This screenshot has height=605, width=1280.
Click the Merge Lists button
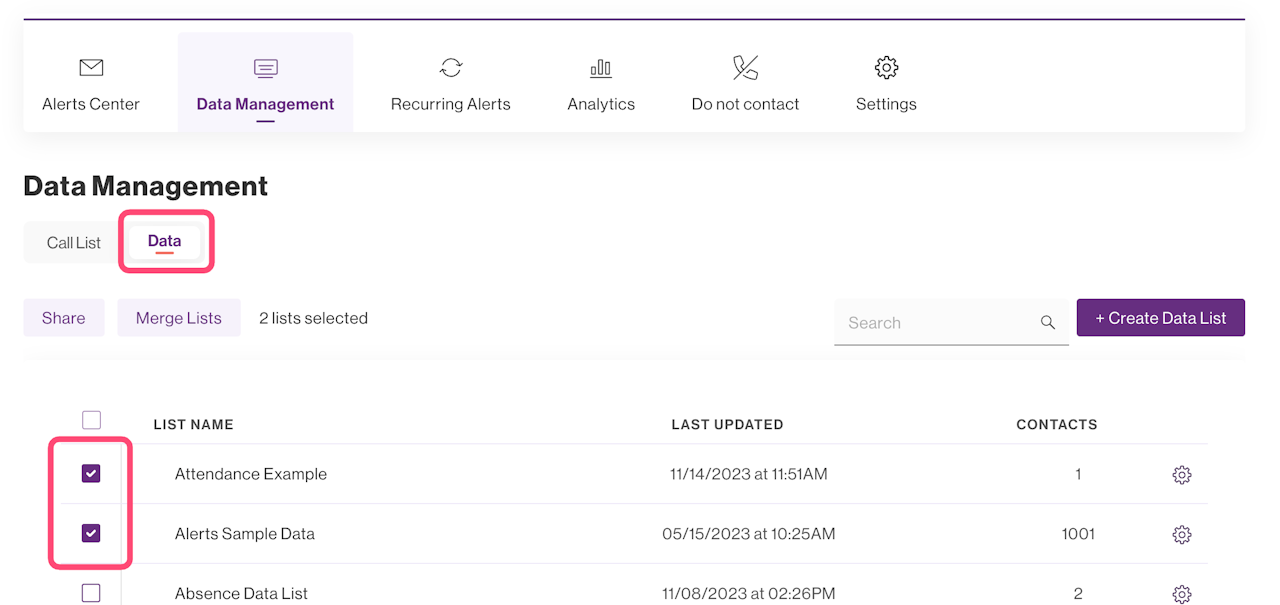point(179,318)
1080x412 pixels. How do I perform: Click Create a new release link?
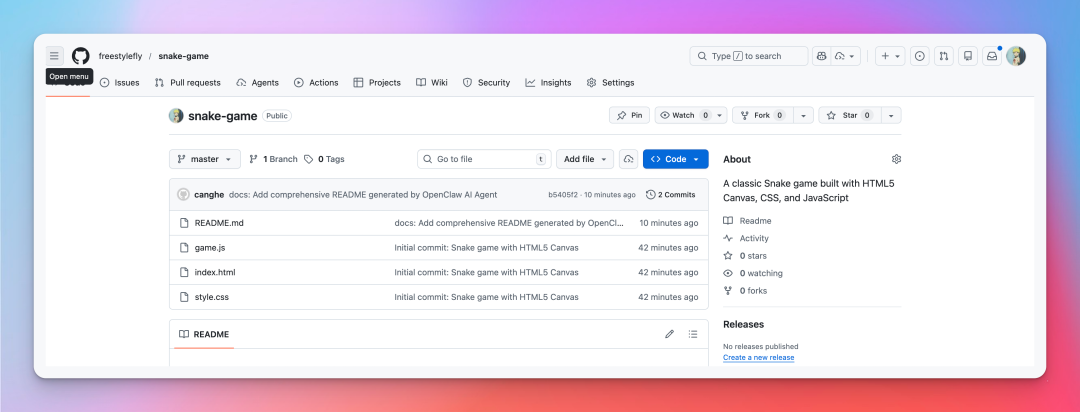point(758,357)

::::

## [Task statement]
Write out nothing but the lines from the one with "1080x412 pixels. How" through the last line of the entries, exactly as they stand; pictures are not part of the copy.

## [Solution]
1080x412 pixels. How do I perform: Click Create a new release link?
point(758,357)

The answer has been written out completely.